Instructions for the task: What lines below contain the string "each"? List them all.

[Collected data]
****

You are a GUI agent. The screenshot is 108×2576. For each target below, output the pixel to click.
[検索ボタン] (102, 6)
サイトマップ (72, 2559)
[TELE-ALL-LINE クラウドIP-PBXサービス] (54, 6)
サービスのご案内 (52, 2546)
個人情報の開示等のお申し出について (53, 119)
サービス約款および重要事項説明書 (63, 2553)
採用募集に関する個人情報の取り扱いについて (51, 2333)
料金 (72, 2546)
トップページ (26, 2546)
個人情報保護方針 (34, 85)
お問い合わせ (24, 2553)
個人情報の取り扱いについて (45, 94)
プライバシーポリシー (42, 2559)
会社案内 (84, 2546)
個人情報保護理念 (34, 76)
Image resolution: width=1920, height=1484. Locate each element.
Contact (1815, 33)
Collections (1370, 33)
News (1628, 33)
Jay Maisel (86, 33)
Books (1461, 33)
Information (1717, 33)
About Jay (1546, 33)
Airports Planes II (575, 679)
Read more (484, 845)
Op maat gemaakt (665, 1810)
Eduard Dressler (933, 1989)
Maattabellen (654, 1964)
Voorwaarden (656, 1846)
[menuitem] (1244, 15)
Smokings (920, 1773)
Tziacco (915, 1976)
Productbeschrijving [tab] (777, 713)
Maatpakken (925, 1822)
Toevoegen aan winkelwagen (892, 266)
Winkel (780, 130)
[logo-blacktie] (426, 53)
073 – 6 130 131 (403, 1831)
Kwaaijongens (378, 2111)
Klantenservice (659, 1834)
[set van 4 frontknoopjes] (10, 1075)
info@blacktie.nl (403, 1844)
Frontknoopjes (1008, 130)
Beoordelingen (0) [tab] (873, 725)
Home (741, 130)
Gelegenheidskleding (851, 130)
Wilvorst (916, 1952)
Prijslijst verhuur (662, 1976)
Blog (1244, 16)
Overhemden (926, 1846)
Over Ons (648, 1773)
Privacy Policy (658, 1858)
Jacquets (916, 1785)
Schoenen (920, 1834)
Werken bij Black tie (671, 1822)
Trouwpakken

****

Response to the task:
You are a GUI agent. The screenshot is 108×2576. For each target below, output the pixel to click.
Image resolution: width=1920, height=1484. Locate each element.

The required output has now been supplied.